┌──

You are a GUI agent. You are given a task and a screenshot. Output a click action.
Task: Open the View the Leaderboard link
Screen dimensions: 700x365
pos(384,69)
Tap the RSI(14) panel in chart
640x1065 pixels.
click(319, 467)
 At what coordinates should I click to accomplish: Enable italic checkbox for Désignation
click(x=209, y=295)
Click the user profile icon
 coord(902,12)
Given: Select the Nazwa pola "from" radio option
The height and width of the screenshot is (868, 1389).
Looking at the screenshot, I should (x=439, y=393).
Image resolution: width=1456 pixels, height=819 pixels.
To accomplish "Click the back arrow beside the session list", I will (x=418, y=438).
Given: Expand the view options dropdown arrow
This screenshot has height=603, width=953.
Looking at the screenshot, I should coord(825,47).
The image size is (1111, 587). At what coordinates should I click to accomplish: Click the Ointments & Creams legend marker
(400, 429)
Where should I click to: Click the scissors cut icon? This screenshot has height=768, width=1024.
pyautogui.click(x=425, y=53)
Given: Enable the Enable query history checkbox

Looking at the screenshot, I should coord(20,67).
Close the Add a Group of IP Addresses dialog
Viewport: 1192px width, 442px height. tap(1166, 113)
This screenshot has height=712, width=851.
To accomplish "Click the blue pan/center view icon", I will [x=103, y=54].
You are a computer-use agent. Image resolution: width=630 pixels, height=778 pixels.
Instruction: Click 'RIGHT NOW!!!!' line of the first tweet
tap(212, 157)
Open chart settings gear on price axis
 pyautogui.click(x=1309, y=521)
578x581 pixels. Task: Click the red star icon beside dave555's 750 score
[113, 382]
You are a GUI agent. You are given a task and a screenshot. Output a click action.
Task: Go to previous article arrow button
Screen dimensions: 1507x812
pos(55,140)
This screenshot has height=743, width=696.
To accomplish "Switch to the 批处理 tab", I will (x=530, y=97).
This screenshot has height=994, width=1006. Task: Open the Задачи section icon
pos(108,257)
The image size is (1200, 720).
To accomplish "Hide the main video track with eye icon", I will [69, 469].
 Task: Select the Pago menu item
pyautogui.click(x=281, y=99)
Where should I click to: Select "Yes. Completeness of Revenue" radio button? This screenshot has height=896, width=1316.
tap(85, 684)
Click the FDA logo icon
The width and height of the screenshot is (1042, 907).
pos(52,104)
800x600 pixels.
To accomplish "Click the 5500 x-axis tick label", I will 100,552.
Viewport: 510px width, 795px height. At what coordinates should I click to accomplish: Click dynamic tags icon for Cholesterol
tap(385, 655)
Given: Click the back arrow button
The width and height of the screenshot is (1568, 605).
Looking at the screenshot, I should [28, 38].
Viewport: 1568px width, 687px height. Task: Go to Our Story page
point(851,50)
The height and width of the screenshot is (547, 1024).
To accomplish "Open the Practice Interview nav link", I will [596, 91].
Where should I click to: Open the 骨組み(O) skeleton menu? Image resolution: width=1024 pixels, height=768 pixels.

└──

Yang Harus Dikerjakan: Bisakah Anda menyalin ulang semua baris materi di atas, dari awal sampai akhir, tanpa mengubah satu karakter pun?

Jawaban Lengkap:
You are a GUI agent. You are given a task and a screenshot. Output a click action.
Task: Open the View the Leaderboard link
Screen dimensions: 700x365
pos(384,69)
Tap the RSI(14) panel in chart
640x1065 pixels.
click(319, 467)
 At what coordinates should I click to accomplish: Enable italic checkbox for Désignation
click(x=209, y=295)
Click the user profile icon
 coord(902,12)
Given: Select the Nazwa pola "from" radio option
The height and width of the screenshot is (868, 1389).
Looking at the screenshot, I should (x=439, y=393).
Image resolution: width=1456 pixels, height=819 pixels.
To accomplish "Click the back arrow beside the session list", I will (x=418, y=438).
Given: Expand the view options dropdown arrow
This screenshot has height=603, width=953.
Looking at the screenshot, I should coord(825,47).
The image size is (1111, 587). At what coordinates should I click to accomplish: Click the Ointments & Creams legend marker
(400, 429)
Where should I click to: Click the scissors cut icon? This screenshot has height=768, width=1024.
pyautogui.click(x=425, y=53)
Given: Enable the Enable query history checkbox

Looking at the screenshot, I should coord(20,67).
Close the Add a Group of IP Addresses dialog
Viewport: 1192px width, 442px height. tap(1166, 113)
This screenshot has height=712, width=851.
To accomplish "Click the blue pan/center view icon", I will [x=103, y=54].
You are a computer-use agent. Image resolution: width=630 pixels, height=778 pixels.
Instruction: Click 'RIGHT NOW!!!!' line of the first tweet
tap(212, 157)
Open chart settings gear on price axis
 pyautogui.click(x=1309, y=521)
578x581 pixels. Task: Click the red star icon beside dave555's 750 score
[113, 382]
You are a GUI agent. You are given a task and a screenshot. Output a click action.
Task: Go to previous article arrow button
Screen dimensions: 1507x812
pos(55,140)
This screenshot has height=743, width=696.
To accomplish "Switch to the 批处理 tab", I will (x=530, y=97).
This screenshot has height=994, width=1006. Task: Open the Задачи section icon
pos(108,257)
The image size is (1200, 720).
To accomplish "Hide the main video track with eye icon", I will [69, 469].
 Task: Select the Pago menu item
pyautogui.click(x=281, y=99)
Where should I click to: Select "Yes. Completeness of Revenue" radio button? This screenshot has height=896, width=1316.
tap(85, 684)
Click the FDA logo icon
The width and height of the screenshot is (1042, 907).
pos(52,104)
800x600 pixels.
To accomplish "Click the 5500 x-axis tick label", I will 100,552.
Viewport: 510px width, 795px height. At what coordinates should I click to accomplish: Click dynamic tags icon for Cholesterol
tap(385, 655)
Given: Click the back arrow button
The width and height of the screenshot is (1568, 605).
Looking at the screenshot, I should [28, 38].
Viewport: 1568px width, 687px height. Task: Go to Our Story page
point(851,50)
The height and width of the screenshot is (547, 1024).
To accomplish "Open the Practice Interview nav link", I will [596, 91].
Where should I click to: Open the 骨組み(O) skeleton menu? Image resolution: width=1024 pixels, height=768 pixels.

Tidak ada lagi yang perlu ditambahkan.